▸ **WHAT THE TASK REQUIRES**: This exercise calls for the listing to be set down exactly.

▸ **DATA FOR THIS TASK**:
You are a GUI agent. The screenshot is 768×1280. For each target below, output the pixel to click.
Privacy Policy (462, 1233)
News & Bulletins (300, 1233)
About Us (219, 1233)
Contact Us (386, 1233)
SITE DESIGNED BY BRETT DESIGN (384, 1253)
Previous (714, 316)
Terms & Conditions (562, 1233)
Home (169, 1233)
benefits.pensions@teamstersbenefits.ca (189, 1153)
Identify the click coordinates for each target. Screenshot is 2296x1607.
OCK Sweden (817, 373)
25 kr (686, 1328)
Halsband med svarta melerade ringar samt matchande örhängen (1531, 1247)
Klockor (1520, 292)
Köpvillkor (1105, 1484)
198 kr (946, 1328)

▸ **SOLVED EXERCISE**:
You are a GUI agent. The screenshot is 768×1280. For each target below, output the pixel to click.
Privacy Policy (462, 1233)
News & Bulletins (300, 1233)
About Us (219, 1233)
Contact Us (386, 1233)
SITE DESIGNED BY BRETT DESIGN (384, 1253)
Previous (714, 316)
Terms & Conditions (562, 1233)
Home (169, 1233)
benefits.pensions@teamstersbenefits.ca (189, 1153)
Identify the click coordinates for each target. Screenshot is 2296x1607.
OCK Sweden (817, 373)
25 kr (686, 1328)
Halsband med svarta melerade ringar samt matchande örhängen (1531, 1247)
Klockor (1520, 292)
Köpvillkor (1105, 1484)
198 kr (946, 1328)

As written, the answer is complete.